* _Task to complete_
Type out the entries again, keeping every word unchanged.

Saved entries
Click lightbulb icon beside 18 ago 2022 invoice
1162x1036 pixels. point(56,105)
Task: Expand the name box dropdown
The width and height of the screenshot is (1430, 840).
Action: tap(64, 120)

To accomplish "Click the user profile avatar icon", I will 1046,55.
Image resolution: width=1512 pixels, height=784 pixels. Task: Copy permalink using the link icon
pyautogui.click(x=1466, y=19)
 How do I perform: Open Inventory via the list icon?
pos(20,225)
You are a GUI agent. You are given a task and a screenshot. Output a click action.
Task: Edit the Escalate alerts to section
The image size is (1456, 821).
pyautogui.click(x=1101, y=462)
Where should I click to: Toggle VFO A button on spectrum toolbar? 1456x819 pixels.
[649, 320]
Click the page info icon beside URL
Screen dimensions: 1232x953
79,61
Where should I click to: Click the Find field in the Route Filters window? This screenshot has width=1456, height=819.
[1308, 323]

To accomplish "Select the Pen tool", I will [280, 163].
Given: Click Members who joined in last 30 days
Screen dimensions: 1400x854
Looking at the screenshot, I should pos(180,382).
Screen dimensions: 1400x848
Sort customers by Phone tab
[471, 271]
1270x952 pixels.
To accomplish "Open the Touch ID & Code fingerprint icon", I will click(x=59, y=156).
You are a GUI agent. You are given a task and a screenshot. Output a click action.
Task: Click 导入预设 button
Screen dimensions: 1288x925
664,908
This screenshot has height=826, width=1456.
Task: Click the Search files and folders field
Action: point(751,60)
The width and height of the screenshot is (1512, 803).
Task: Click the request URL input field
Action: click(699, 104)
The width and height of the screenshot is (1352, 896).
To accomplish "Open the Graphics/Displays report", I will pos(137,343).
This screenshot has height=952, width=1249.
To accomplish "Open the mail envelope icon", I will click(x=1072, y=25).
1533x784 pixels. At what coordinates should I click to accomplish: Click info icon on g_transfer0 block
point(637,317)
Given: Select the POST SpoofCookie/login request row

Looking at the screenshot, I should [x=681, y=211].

* _Reply to the task_
Click lightbulb icon beside 18 ago 2022 invoice
1162x1036 pixels. point(56,105)
Task: Expand the name box dropdown
The width and height of the screenshot is (1430, 840).
Action: tap(64, 120)

To accomplish "Click the user profile avatar icon", I will 1046,55.
Image resolution: width=1512 pixels, height=784 pixels. Task: Copy permalink using the link icon
pyautogui.click(x=1466, y=19)
 How do I perform: Open Inventory via the list icon?
pos(20,225)
You are a GUI agent. You are given a task and a screenshot. Output a click action.
Task: Edit the Escalate alerts to section
The image size is (1456, 821).
pyautogui.click(x=1101, y=462)
Where should I click to: Toggle VFO A button on spectrum toolbar? 1456x819 pixels.
[649, 320]
Click the page info icon beside URL
Screen dimensions: 1232x953
79,61
Where should I click to: Click the Find field in the Route Filters window? This screenshot has width=1456, height=819.
[1308, 323]

To accomplish "Select the Pen tool", I will [280, 163].
Given: Click Members who joined in last 30 days
Screen dimensions: 1400x854
Looking at the screenshot, I should pos(180,382).
Screen dimensions: 1400x848
Sort customers by Phone tab
[471, 271]
1270x952 pixels.
To accomplish "Open the Touch ID & Code fingerprint icon", I will click(x=59, y=156).
You are a GUI agent. You are given a task and a screenshot. Output a click action.
Task: Click 导入预设 button
Screen dimensions: 1288x925
664,908
This screenshot has height=826, width=1456.
Task: Click the Search files and folders field
Action: point(751,60)
The width and height of the screenshot is (1512, 803).
Task: Click the request URL input field
Action: click(699, 104)
The width and height of the screenshot is (1352, 896).
To accomplish "Open the Graphics/Displays report", I will pos(137,343).
This screenshot has height=952, width=1249.
To accomplish "Open the mail envelope icon", I will click(x=1072, y=25).
1533x784 pixels. At what coordinates should I click to accomplish: Click info icon on g_transfer0 block
point(637,317)
Given: Select the POST SpoofCookie/login request row

Looking at the screenshot, I should [x=681, y=211].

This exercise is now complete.